FIG. 1.

Gut-homing memory CD4⁺ T cell population in antiretroviral treatment (ART)-suppressed primary HIV-1 infection (PHI) and chronic HIV-1 infection (CHI) patients. Memory gut-homing CD4⁺ T cells were identified by expression of CD45RO and integrin β7. (A) The first panel shows the clearly defined β1⁺ and β7⁺ populations from the CD3⁺CD4⁺CD45RO⁺α4⁺(CD49d) cells within peripheral blood mononuclear cells (PBMCs). The second panel depicts sorting based on CD3⁺CD4⁺CD45RO⁺β7⁺ cells.

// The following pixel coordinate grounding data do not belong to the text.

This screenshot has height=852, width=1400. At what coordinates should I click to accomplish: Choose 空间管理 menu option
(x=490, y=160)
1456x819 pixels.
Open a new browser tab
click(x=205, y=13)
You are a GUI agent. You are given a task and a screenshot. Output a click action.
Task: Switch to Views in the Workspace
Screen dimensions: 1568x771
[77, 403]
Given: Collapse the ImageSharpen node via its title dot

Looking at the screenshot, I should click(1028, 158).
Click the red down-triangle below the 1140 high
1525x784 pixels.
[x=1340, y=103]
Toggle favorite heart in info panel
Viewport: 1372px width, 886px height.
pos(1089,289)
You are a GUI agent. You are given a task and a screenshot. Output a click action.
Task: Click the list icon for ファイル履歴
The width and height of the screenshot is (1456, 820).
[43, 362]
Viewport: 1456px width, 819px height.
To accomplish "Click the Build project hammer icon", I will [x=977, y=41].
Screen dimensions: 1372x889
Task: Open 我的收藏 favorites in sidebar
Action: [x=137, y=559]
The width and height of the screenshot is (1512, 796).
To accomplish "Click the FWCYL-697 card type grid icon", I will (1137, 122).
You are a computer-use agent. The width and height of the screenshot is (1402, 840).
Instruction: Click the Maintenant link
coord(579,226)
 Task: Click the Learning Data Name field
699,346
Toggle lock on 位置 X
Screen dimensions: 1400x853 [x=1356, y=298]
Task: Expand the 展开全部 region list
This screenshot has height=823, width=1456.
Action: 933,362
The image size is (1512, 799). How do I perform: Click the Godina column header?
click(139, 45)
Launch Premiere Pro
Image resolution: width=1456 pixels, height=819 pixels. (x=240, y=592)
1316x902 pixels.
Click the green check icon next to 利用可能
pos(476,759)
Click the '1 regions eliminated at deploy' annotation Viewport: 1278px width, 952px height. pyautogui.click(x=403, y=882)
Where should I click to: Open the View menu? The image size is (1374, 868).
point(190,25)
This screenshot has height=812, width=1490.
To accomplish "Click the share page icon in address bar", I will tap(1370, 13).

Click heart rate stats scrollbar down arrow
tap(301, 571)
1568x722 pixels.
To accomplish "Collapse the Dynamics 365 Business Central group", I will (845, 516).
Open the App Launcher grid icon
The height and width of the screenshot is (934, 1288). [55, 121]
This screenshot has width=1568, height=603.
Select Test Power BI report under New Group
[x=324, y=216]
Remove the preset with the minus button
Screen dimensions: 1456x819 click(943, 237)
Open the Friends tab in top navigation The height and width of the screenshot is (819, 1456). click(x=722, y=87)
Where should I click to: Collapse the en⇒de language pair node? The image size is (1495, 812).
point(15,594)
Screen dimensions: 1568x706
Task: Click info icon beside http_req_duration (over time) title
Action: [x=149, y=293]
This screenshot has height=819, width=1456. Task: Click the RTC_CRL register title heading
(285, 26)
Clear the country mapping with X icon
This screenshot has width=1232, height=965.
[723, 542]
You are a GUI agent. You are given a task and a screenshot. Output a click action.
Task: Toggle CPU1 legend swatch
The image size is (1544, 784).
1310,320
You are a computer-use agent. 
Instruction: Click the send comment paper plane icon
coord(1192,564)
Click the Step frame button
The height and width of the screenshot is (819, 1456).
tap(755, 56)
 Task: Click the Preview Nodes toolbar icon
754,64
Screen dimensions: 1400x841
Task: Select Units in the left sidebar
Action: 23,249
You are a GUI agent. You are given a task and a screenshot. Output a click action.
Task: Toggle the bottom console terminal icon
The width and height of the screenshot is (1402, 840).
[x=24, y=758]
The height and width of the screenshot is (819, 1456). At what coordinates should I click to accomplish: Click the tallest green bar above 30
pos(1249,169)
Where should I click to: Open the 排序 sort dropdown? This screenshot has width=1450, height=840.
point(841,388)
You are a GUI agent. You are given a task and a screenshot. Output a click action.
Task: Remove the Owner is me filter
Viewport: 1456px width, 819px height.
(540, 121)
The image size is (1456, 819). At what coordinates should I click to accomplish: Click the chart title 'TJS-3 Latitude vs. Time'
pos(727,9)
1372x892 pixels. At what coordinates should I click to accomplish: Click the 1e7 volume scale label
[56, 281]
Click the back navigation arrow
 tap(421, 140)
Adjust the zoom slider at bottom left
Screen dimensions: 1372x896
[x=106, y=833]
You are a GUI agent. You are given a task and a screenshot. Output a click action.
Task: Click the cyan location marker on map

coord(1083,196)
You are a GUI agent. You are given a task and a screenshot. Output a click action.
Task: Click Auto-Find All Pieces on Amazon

These cells are clearly associated with α4, with 98% of the β7⁺ cells shown to be positive for α4. The presence of β7⁺ cells within CD45RO⁺CD4⁺ T cells is shown for one representative subject studied in the third panel. The proportions of memory gut-homing and memory non-gut-homing CD3⁺CD4⁺ T cell subsets are shown with the majority of cells demonstrated to be non-gut-homing β7⁻CD4⁺ T cells. (B) Scatter plots of medians and interquartile range (IQR) of absolute total and integrated HIV-1 DNA copies/500 ng DNA are shown for CD3⁺CD4⁺, CD3⁺CD4⁺CD45RO⁻, CD3⁺CD4⁺CD45RO⁺β7⁺, and CD3⁺CD4⁺CD45RO⁺β7⁻ T cell subsets from CHI patients. Each individual patient is represented by a unique symbol. Both the gut-homing and non-gut-homing memory CD4⁺ T cell subsets contained a significantly greater number of total HIV-1 DNA copies/500 ng DNA than the naive CD4⁺ T cell subsets (p=0.016 for both comparisons). (C) Scatter plots of the median percentage and IQR of total and integrated HIV-1 DNA in either integrin β7⁺CD45RO⁺CD4⁺ T cells (16% and 19.5%, respectively) or β7⁻CD45RO⁺CD4⁺ T cells (84% and 80.5%, respectively) are shown for CHI patients with each individual patient represented by a unique symbol. (D) Corresponding scatter plots of medians and IQR of absolute total HIV-1 DNA copies/500 ng DNA are shown for ART-suppressed and PHI patients.